■ Tasks and exercises
**a.** Please list the names of the parameters documented with @param in the k-plane clustering documentation below.
**b.** Supply what follows the last line of the k-plane clustering documentation below.

--- Start of Extract provided ---

#' k-Plane Clustering Algorithm
#'
#' It is one of the first methods proposed in 2000 for fitting \eqn{(p-1)}-dimensional planes for data in \eqn{R^p} by EM-like algorithm
#' that updates parametrization of a plane and assigning data points to the nearest plane in an alternating manner.
#' Empirically, its performance is not competitive against newer methods but we include this as a test benchmark
#' as well as it is simple and fast enough.
#'
#' @param X an \eqn{(n\times p) data matrix.}
#' @param K the number of clusters.
#' @param iter the number of EM-type updating.
#' @param print.progress a logical; \code{TRUE} to show completion of iterations by 10, \code{FALSE} otherwise.
#'
#' @return a list whose elements are also lists of following elements: \describe{
#' \item{cluster}{length-\code{n} vector of cluster label.}
#' \item{w}{an \eqn{(p\times K)} matrix of orthonormal columns.}
#' \item{gamma}{a length-\eqn{K} vector of projection values.}
#' \item{name}{name of the algorithm.}
#' }
#'
#' @examples
#' ## generate a toy example of two plane components
#' set.seed(18)
#' tester = simLP(n=100, nl=0, np=2)
#' data = tester$data
#' label = tester$class
#'
#' ## do PCA for data reduction
#' proj = base::eigen(stats::cov(data))$vectors[,1:2]
#' dat2 = data%*%proj
#'
#' ## run k-plane algorithm with K=2, 3, and 4
#' kplane2 = kplane(data, K=2)
#' kplane3 = kplane(data, K=3)
#' kplane4 = kplane(data, K=4)
#'
#' ## extract clustering
#' finc2 = kplane2$cluster
#' finc3 = kplane3$cluster
#' finc4 = kplane4$cluster
#'
#' ## visualize
#' opar <- par(mfrow=c(3,4), no.readonly=TRUE)
#' plot(dat2[,1],dat2[,2],pch=19,cex=0.3,col=finc2+1,main="K=2:PCA")
#' plot(data[,1],data[,2],pch=19,cex=0.3,col=finc2+1,main="K=2:Axis(1,2)")
#' plot(data[,1],data[,3],pch=19,cex=0.3,col=finc2+1,main="K=2:Axis(1,3)")
#' plot(data[,2],data[,3],pch=19,cex=0.3,col=finc2+1,main="K=2:Axis(2,3)")

--- End of Extract provided ---
--- Start of Given information ---

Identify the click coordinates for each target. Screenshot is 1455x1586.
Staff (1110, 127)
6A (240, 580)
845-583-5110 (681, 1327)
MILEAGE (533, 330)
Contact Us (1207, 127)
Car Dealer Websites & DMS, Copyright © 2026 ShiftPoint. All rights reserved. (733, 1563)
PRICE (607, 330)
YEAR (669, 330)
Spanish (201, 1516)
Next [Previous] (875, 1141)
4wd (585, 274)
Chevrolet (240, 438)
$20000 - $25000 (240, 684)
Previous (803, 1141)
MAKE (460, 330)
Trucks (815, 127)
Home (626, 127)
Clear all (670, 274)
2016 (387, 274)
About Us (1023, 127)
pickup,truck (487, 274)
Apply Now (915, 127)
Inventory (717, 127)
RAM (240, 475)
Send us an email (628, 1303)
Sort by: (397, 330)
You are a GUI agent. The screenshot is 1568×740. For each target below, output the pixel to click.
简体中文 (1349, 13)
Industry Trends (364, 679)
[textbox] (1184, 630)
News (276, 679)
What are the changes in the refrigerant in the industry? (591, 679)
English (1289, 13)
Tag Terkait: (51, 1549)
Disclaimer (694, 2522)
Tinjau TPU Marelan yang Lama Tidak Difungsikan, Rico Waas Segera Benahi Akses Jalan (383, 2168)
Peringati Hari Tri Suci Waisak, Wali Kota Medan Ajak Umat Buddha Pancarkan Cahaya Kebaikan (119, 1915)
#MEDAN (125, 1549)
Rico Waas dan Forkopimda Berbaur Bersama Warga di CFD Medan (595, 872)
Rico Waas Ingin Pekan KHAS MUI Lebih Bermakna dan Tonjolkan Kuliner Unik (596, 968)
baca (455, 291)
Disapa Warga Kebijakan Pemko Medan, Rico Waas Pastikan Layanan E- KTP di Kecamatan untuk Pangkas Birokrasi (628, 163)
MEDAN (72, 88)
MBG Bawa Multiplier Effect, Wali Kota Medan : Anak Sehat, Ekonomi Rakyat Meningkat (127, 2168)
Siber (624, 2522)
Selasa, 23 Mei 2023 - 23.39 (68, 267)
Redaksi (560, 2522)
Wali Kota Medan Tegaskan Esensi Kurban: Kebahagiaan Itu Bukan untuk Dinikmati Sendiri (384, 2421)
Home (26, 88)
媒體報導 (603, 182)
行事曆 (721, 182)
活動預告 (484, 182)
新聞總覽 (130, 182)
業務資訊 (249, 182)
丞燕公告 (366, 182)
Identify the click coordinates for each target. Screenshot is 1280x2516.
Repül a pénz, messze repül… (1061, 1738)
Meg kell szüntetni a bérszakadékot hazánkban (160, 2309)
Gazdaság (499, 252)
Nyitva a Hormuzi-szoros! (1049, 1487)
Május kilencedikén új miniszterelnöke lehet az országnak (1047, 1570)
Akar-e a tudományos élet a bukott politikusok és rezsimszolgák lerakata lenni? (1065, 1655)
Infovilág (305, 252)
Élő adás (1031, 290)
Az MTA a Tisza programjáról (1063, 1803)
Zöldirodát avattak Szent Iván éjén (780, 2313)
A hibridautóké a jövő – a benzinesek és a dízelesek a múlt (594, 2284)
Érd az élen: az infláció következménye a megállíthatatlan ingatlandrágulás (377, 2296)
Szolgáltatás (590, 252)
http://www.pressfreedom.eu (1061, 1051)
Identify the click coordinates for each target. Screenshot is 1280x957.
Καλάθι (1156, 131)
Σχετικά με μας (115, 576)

--- End of Given information ---

■ Answers to the exercise
**a.** X, K, iter, print.progress

**b.**
#'
#' plot(dat2[,1],dat2[,2],pch=19,cex=0.3,col=finc3+1,main="K=3:PCA")
#' plot(data[,1],data[,2],pch=19,cex=0.3,col=finc3+1,main="K=3:Axis(1,2)")
#' plot(data[,1],data[,3],pch=19,cex=0.3,col=finc3+1,main="K=3:Axis(1,3)")
#' plot(data[,2],data[,3],pch=19,cex=0.3,col=finc3+1,main="K=3:Axis(2,3)")
#'
#' plot(dat2[,1],dat2[,2],pch=19,cex=0.3,col=finc4+1,main="K=4:PCA")
#' plot(data[,1],data[,2],pch=19,cex=0.3,col=finc4+1,main="K=4:Axis(1,2)")
#' plot(data[,1],data[,3],pch=19,cex=0.3,col=finc4+1,main="K=4:Axis(1,3)")
#' plot(data[,2],data[,3],pch=19,cex=0.3,col=finc4+1,main="K=4:Axis(2,3)")
#' par(opar)
#'
#' @references
#' \insertRef{bradley_k-plane_2000}{Rsubclust}
#'
#' @export
kplane <- function(X, K=2, iter=496, print.progress=TRUE){
#########################################################
# Initialization : use the notation from the paper
m = nrow(X)
n = ncol(X)
K = round(K)
kmeans.init = stats::kmeans(X, center=K)$cluster
kmeans.update = kplane.update(X, K, kmeans.init)
w.old = kmeans.update$w
gamma.old = kmeans.update$gamma
clust.old = kmeans.init
#########################################################
# Iterate
for (it in 1:iter){
# (a) Cluster Assignment
clust.tmp = kplane.assign.naive(X, K, w.old, gamma.old)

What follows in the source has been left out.